Interpretable Deep Learning from Electronic Health Records under Learning Constraints

The project is developing new types of interpretable deep learning (AI), with a particular focus on the healthcare field. Since the project’s inception, it has produced a number of methods for interpretable AI in healthcare, and these results have been published in leading journals and conferences. Two directions within interpretable AI have been especially developed: Methods that highlight elements in the input (pixels in images or time steps in time series) by randomly masking out elements in the inputs for a given AI model, calculating the effect of masking these elements, and then producing an estimate of the “importance” of the input elements. Methods that identify certain “prototypical” inputs, and then relate an AI model’s prediction (e.g., a classification) to these prototypes. The idea is that the weight each prototype receives in relation to the prediction provides a form of interpretability. In 2025, these two directions have been further developed and applied in several use cases. The most important application has been the analysis of mammography images in the context of breast cancer screening. This is related to a collaboration with the Norwegian Institute of Public Health, specifically the Cancer Registry. Among other things, the project has developed methods aimed at performing interpretable analysis of breast density simultaneously with cancer risk assessment, and methods for leveraging the temporal information that is latent in the breast cancer screening program.
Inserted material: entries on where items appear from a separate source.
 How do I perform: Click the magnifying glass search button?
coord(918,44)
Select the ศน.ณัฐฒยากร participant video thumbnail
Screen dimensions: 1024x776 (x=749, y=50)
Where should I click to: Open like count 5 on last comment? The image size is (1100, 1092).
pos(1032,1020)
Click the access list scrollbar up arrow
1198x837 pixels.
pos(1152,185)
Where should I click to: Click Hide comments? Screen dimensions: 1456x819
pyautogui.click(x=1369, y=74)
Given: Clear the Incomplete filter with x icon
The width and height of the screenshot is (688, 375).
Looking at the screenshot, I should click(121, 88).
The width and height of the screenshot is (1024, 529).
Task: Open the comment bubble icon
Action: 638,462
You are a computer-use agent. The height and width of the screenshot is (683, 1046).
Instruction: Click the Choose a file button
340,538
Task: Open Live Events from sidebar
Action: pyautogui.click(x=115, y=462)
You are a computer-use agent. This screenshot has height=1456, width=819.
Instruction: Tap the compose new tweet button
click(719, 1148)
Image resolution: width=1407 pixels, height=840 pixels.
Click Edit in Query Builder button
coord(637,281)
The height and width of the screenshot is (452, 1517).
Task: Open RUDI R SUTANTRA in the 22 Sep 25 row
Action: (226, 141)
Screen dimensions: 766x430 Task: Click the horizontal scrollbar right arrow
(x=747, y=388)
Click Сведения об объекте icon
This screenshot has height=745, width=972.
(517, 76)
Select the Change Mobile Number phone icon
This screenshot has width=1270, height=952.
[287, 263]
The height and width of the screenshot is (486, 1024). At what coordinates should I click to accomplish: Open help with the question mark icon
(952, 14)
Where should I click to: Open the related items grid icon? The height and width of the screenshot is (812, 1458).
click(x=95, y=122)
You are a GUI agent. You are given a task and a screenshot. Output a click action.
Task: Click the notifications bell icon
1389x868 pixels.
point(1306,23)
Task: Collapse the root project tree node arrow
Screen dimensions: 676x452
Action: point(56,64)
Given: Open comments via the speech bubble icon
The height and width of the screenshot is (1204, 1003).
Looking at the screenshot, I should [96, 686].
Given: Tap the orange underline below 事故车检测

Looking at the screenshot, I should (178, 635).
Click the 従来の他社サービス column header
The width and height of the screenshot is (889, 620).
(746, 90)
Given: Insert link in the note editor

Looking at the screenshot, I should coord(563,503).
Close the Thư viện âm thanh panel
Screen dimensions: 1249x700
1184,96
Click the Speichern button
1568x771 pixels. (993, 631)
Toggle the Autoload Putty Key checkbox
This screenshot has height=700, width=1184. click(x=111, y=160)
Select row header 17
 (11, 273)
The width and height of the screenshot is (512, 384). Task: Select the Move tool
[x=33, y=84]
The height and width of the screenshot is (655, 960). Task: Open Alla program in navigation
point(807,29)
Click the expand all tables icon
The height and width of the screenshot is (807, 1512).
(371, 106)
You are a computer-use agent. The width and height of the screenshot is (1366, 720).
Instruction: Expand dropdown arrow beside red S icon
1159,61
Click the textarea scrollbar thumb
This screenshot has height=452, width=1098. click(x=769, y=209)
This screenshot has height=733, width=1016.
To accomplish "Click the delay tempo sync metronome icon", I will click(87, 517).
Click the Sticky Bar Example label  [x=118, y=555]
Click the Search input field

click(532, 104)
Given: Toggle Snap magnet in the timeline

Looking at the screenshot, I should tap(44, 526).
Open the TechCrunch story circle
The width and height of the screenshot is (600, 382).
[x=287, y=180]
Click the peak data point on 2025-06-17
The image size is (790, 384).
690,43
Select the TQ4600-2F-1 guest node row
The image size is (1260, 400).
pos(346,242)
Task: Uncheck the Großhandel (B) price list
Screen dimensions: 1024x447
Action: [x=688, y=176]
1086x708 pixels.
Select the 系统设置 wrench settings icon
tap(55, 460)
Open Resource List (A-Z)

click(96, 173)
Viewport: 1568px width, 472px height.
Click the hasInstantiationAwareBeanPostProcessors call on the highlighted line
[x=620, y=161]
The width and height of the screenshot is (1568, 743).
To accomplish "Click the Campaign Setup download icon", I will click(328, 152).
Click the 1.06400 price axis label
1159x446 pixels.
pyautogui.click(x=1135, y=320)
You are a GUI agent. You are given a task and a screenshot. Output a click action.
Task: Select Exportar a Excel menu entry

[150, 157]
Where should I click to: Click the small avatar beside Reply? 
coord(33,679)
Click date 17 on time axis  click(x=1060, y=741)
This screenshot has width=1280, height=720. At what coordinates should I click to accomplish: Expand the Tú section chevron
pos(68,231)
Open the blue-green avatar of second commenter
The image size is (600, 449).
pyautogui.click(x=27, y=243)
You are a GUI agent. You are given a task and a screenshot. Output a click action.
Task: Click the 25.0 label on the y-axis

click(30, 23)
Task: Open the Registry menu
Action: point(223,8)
Patient and population specific data from heterogeneous Electronic Health Records (EHR) are becoming ubiquitous sources for data-driven decision and diagnosis support systems. Deep learning artificial intelligence technologies are emerging as the state-of-the-art for EHR analysis due to their ability to learn complex representations from raw clinical data to obtain strong predictive power combined with an inherent ability to accept multiple data types as input for heterogeneous data fusion. However, key problems and constraints for deep learning systems for health are their lack of interpretability, their inability to exploit vast amounts of unannotated patient data, and their hitherto inability to exploit contextual information to perform well in the low volume data regime, e.g. due to stratification. As a key solution, the DEEPehr project will develop interpretable deep learning predictive systems for a range of EHR input sources, focusing particularly on prediction and prevention of postoperative adverse events. Adverse events, such as infections, are potentially lethal, causing huge suffering for patients and huge costs for healthcare. DEEPehr will develop novel unsupervised and weakly supervised deep learning methodology to exploit the wealth of unannotated patient data for better quality of care, and will leverage the unique hierarchical nature of EHRs for utilizing contextual and prior information to extract new clinical knowledge from low data volumes. Project results and outcomes will impact DEEPehr's clinical stakeholders, and the potential to impact data-driven health and science beyond is great given the generic methodology development core of the project. DEEPehr is high risk because of the profound challenges and interdisciplinary nature of the endeavor, yet feasible due to the high quality of the team, the extensive mobility, and the top international collaborators, creating the synergy effects needed to reach the ambitious project objectives.